◆ **WORK INSTRUCTIONS**:
1 - According to the economic outlook, what range will the Federal Reserve's main policy interest rate reach after the increase expected on 26 July?
2 - Rewrite the economic outlook from "Euro area - Recent" to "to its 2% target.", using "Italy" in place of "Germany".
3 - Continue the economic outlook from the point where it ends.

◆ **TEXT EXTRACT**:

........

Key points
- US economy showing signs of cooling but an additional rate rise still seem likely.
- Weak data, especially from Germany, hints at extended euro-area recession.
- UK core inflation still on the ‘sticky' side despite slide in headline numbers.
- Slowing economic momentum in China suggests further stimulus measures needed.
Interest rate rises appear to be having the desired effect but there is still work to be done to bring inflation down in the US and Europe, unlike in China where more policy measures to support activity may be needed.
United States - Recent inflation and labour market reports suggest some cooling in the economy.
Consumer price inflation was 3% in June compared with a year earlier, down from 4% in May. Core inflation, which excludes volatile food and energy prices, was 4.8% year-on-year, lower than May's 5.3% reading. We caution, however, that the path towards 2% inflation is likely going to be long and winding. We expect core inflation to finish 2023 at around 3.3% compared with a year earlier, and for year-on-year core inflation not to fall below 2% until 2025.
The 209,000 non-farm jobs created in June was also the lowest number since December 2020. But wage growth remains strong, with average hourly earnings up 4.4% year-on-year.
We believe that gives the US central bank, the Federal Reserve, the impetus to raise its main policy interest rate target by 25 basis points when it meets on 26 July. This will take it to a range of 5.25%-5.5%, which is also our year-end forecast range.
Euro area - Recent revisions to euro area data show that the economy contracted by 0.1% in both the fourth quarter of 2022 and first quarter of 2023. Weak recent activity, especially in Germany, suggests another mild quarterly economic contraction, which would extend the region's recession into a third quarter.
We expect recent interest rate rises to have the biggest impact in the second half of 2023, with the labour market weakening as the European Central Bank (ECB) continues in its quest to bring inflation down to its 2% target.
Vanguard continues to expect full-year GDP growth of 0.5%, though the risks are now skewed to the downside. The pace of headline inflation slowed to 5.5% in June compared with a year earlier, down from 6.1% in May. Core inflation - which excludes energy, food, alcohol and tobacco prices - picked up to 5.5% from 5.3% in May.
We believe that still-too-high inflation will lead the ECB to raise its deposit facility rate by a further 25-50 basis points to a terminal rate of 3.75%-4%, with no rate cuts until mid-2024.
United Kingdom - A sharp fall in the annual rate of inflation to 7.9% in June from 8.7% in May has naturally grabbed attention. But strip away volatile food, energy, alcohol and tobacco prices and it's clear that core inflation remains a concern. After an unexpected rise in core inflation to a more-than-three-decade high of 7.1% in May, data showed only a slight dip to 6.9% in June.
Vanguard expects year-on-year core inflation to end the year at around 4.9% and to average 5.3% in the fourth quarter, which means the Bank of England (BOE) still has work to do to get inflation down towards its 2% target.
We expect interest rates to peak at 5.5%-5.75%, given the stronger-than-expected inflation data, a still-tight jobs market, and accelerating wage growth. We maintain our view of no rate cuts until mid-2024 at the earliest.

........

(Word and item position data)
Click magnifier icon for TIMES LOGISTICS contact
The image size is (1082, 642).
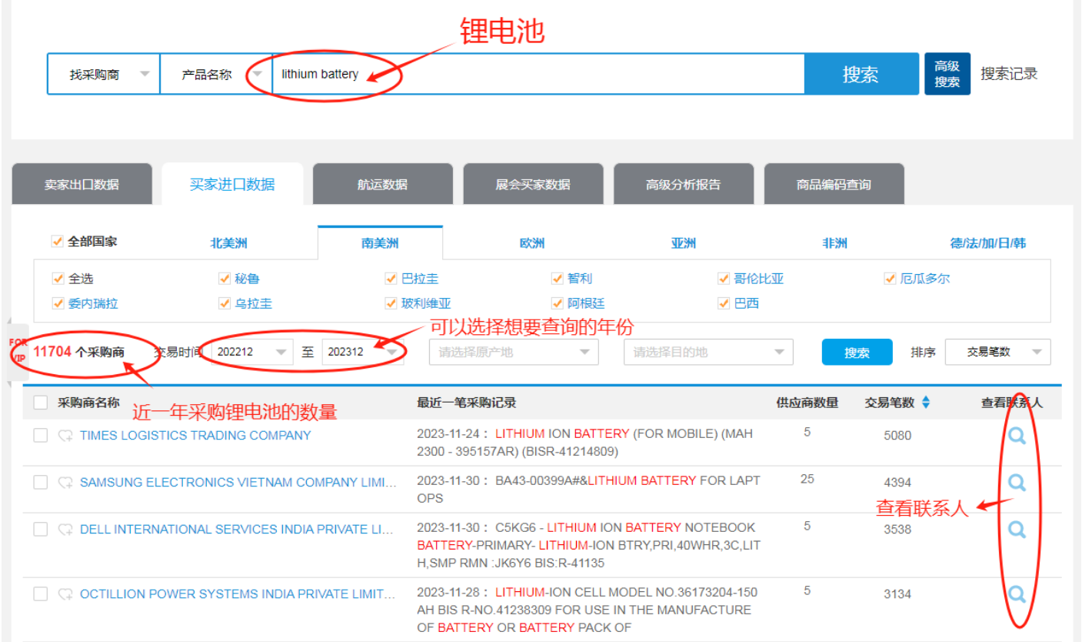pos(1017,436)
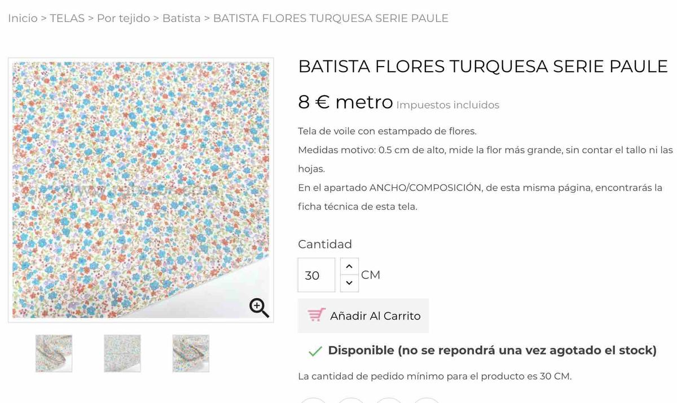This screenshot has width=677, height=403.
Task: Open the Por tejido breadcrumb link
Action: (124, 18)
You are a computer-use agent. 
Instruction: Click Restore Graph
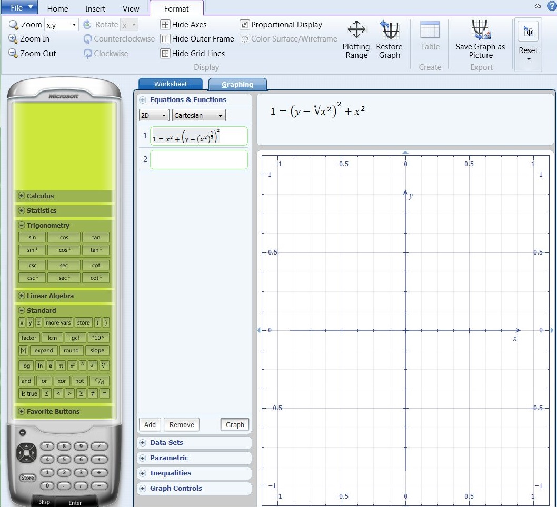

........

◆ **THE RESULTS**:
1 - 5.25%-5.5%

2 -
Euro area - Recent revisions to euro area data show that the economy contracted by 0.1% in both the fourth quarter of 2022 and first quarter of 2023. Weak recent activity, especially in Italy, suggests another mild quarterly economic contraction, which would extend the region's recession into a third quarter.
We expect recent interest rate rises to have the biggest impact in the second half of 2023, with the labour market weakening as the European Central Bank (ECB) continues in its quest to bring inflation down to its 2% target.

3 -
Our base case is for recession in 2023, though the likelihood has increased that recession may be delayed into 2024.
China - The economy grew by 6.3% in the second quarter compared with a year earlier, but that was a full percentage point below what the expert consensus had been expecting. Compared with the first quarter, it grew by only 0.8%.
Vanguard recently lowered its full-year growth forecast to a range of 5.5%-6%. The slowing growth momentum in the second quarter was largely attributable to a delayed and insufficient policy response to the economic challenges. Uncertainties around meaningful policy stimulus pose a downside risk not only to our forecast but also to the government growth target of "around 5%."
We anticipate further stimulus measures to remain relatively modest. That could take the form of expanded policy bank financing for high-end manufacturing and the green sector, a modest policy rate cut and a further relaxation of housing purchase restrictions.
The points above represent the house view of the Vanguard Investment Strategy Group's (ISG's) global economics and markets team as of 19 July 2023.
Asset-class return outlook
Vanguard has updated its 10-year annualised outlooks for equity and fixed income returns based on a 31 May 2023 partial running of the Vanguard Capital Markets Model® (VCMM).
Our 10-year annualised nominal return projections, expressed for local investors in local currencies, are as follows1.
[1] The figures are based on a 2-point range around the 50th percentile of the distribution of return outcomes for equities and a 1-point range around the 50th percentile for fixed income. Numbers in parentheses reflect median volatility.
IMPORTANT: The projections or other information generated by the Vanguard Capital Markets Model regarding the likelihood of various investment outcomes are hypothetical in nature, do not reflect actual investment results and are not guarantees of future results. Distribution of return outcomes from the VCMM are derived from 10,000 simulations for each modeled asset class. Simulations are as of 31 May 2023. Results from the model may vary with each use and over time. For more information, please see the ‘Investment risk information' section.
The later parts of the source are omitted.